Open AllFever opened 6 months ago
Thank you for the heads-up! I see there are two attention blocks in this file: class Attention_original
from line 78 to 130 and Attention
from line 132 to 169. Deleting lines 132 to 169 and renaming class Attention_original
to class Attention
should resolve this issue. We appreciate your attention to detail, and we'll make the necessary modifications accordingly. Thanks again for the reminder!
Thank you for your guidance and assistance. I have made the necessary modifications as per your suggestions, and the program is now running smoothly. Once again, I appreciate your work and contribution.

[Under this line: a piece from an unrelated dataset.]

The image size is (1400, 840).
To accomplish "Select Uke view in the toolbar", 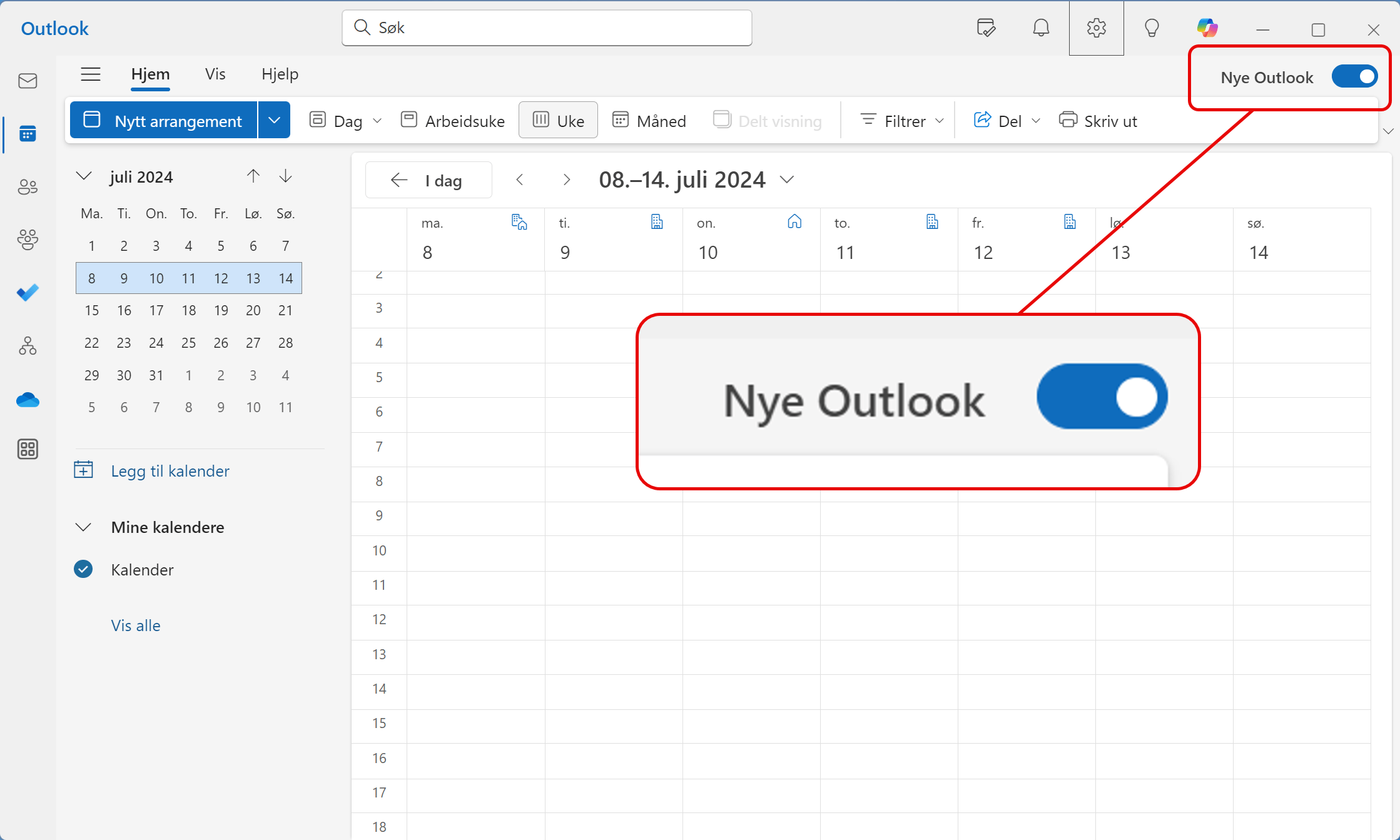I will tap(557, 120).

I'm using the SpectralGPT+ pre-trained model with the provided mae_vit_base_patch8_128 network architecture. While attempting to load pre-trained weights, I've encountered a mismatch between the layer names of SpectralGPT+ and mae_vit_base_patch8_128. For instance, in the SpectralGPT+ model, the layer names are: blocks.0.attn.q.weight blocks.0.attn.q.bias blocks.0.attn.k.weight blocks.0.attn.k.bias blocks.0.attn.v.weight blocks.0.attn.v.bias
However, in the mae_vit_base_patch8_128 architecture, the corresponding layers are named: blocks.0.attn.to_qkv.weight blocks.0.attn.to_qkv.bias
Could you please advise on the correct way to map the pre-trained weights of SpectralGPT+ to the mae_vit_base_patch8_128 model? Any suggestions or insights would be greatly appreciated. Thank you for your assistance!